▶ To do:
Can you reproduce the measles vaccination coverage passage below word for word, in full?

▶ Document segment:
4. Measles vaccination coverage

Children in the sample were assessed for measles vaccination since it is a highly infectious disease, particularly when nutrition status is low. Only children from 9 to 59 months were included in the analysis, since the immunisation schedule for measles stipulates that the vaccine should be administered at 9 months of age. When the vaccine is given before that age, the child should receive a second booster at 12 months.

Children are considered to be vaccinated when the vaccination date is specified on their health card. . The portion of the population who both have an immunization card and have confirmation based only on the word of the mother is 79.9 %. The word of the mother("history" in the table below), however, can not be regarded as reliable information when considering immunization coverage rates. Therefore, among the children 9 to 59 months in the sample population, 41.4% had verification of receiving the measles immunization.

Dataset entries
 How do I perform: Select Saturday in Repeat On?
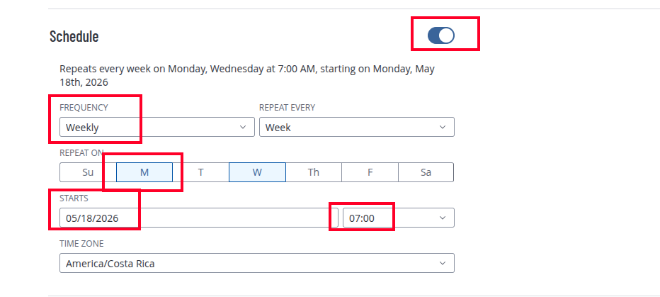tap(426, 172)
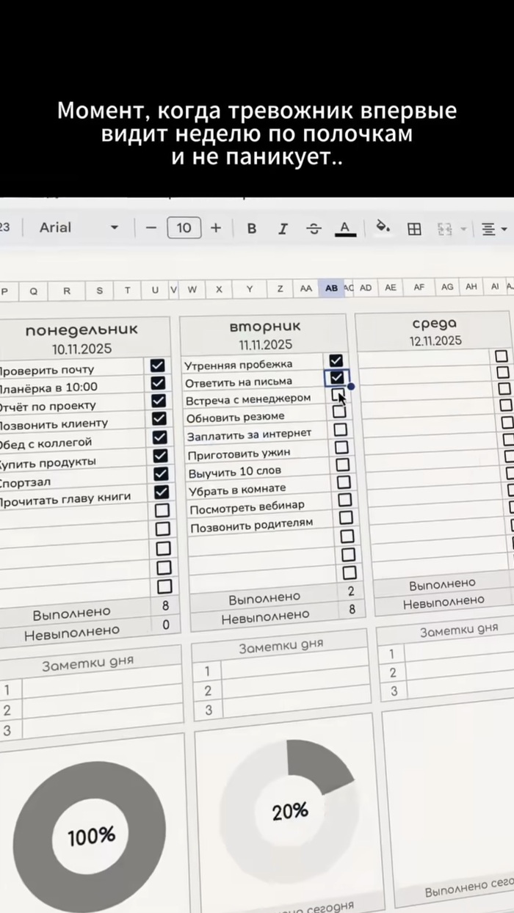Apply strikethrough formatting

(314, 228)
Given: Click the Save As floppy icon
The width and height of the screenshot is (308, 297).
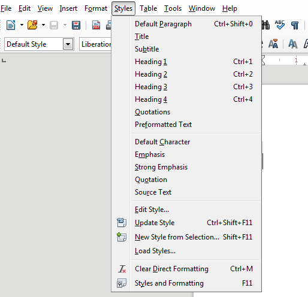Looking at the screenshot, I should click(76, 25).
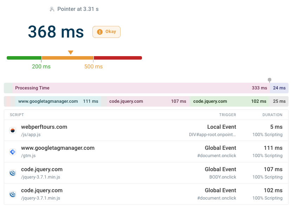Click the gray 25 ms timeline segment

coord(279,101)
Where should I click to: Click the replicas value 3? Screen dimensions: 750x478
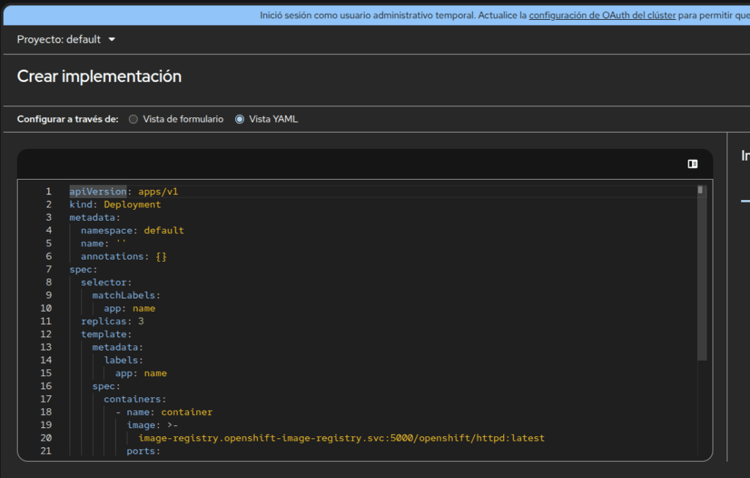click(x=141, y=321)
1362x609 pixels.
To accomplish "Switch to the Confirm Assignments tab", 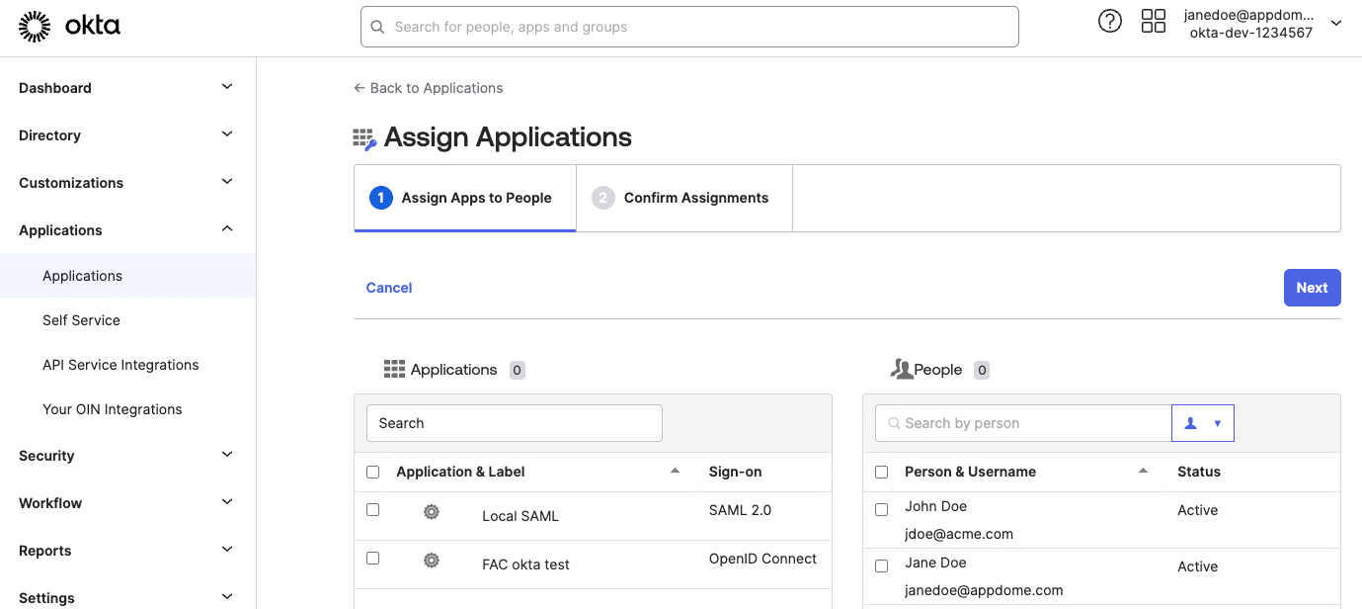I will [x=683, y=197].
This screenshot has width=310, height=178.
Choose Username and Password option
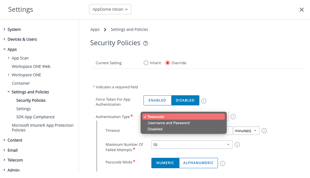pyautogui.click(x=169, y=123)
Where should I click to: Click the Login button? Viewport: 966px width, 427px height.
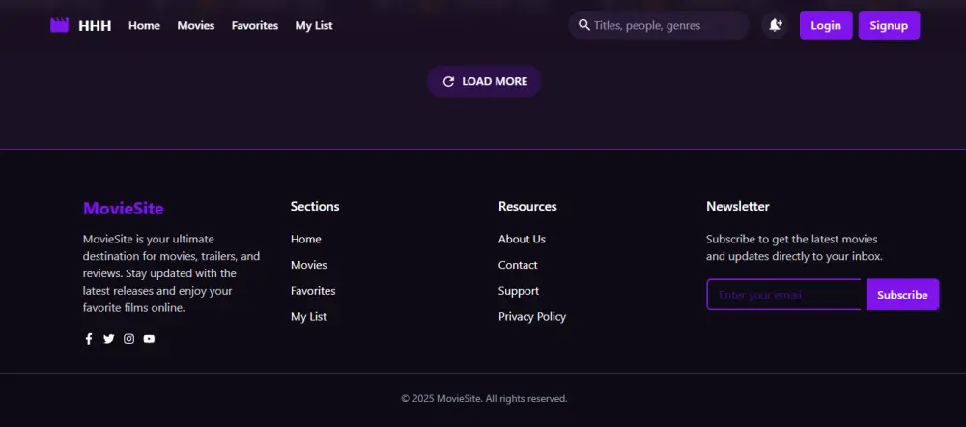826,25
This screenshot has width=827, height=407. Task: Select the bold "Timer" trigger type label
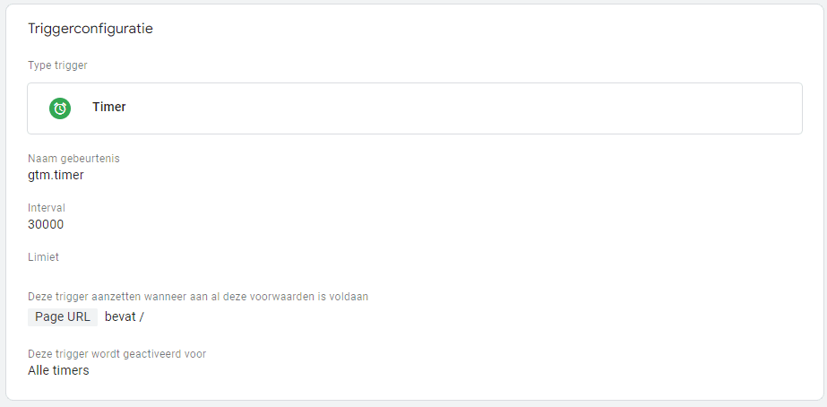(x=109, y=108)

▶ Problem solution:
4. Measles vaccination coverage

Children in the sample were assessed for measles vaccination since it is a highly infectious disease, particularly when nutrition status is low. Only children from 9 to 59 months were included in the analysis, since the immunisation schedule for measles stipulates that the vaccine should be administered at 9 months of age. When the vaccine is given before that age, the child should receive a second booster at 12 months.

Children are considered to be vaccinated when the vaccination date is specified on their health card. . The portion of the population who both have an immunization card and have confirmation based only on the word of the mother is 79.9 %. The word of the mother("history" in the table below), however, can not be regarded as reliable information when considering immunization coverage rates. Therefore, among the children 9 to 59 months in the sample population, 41.4% had verification of receiving the measles immunization.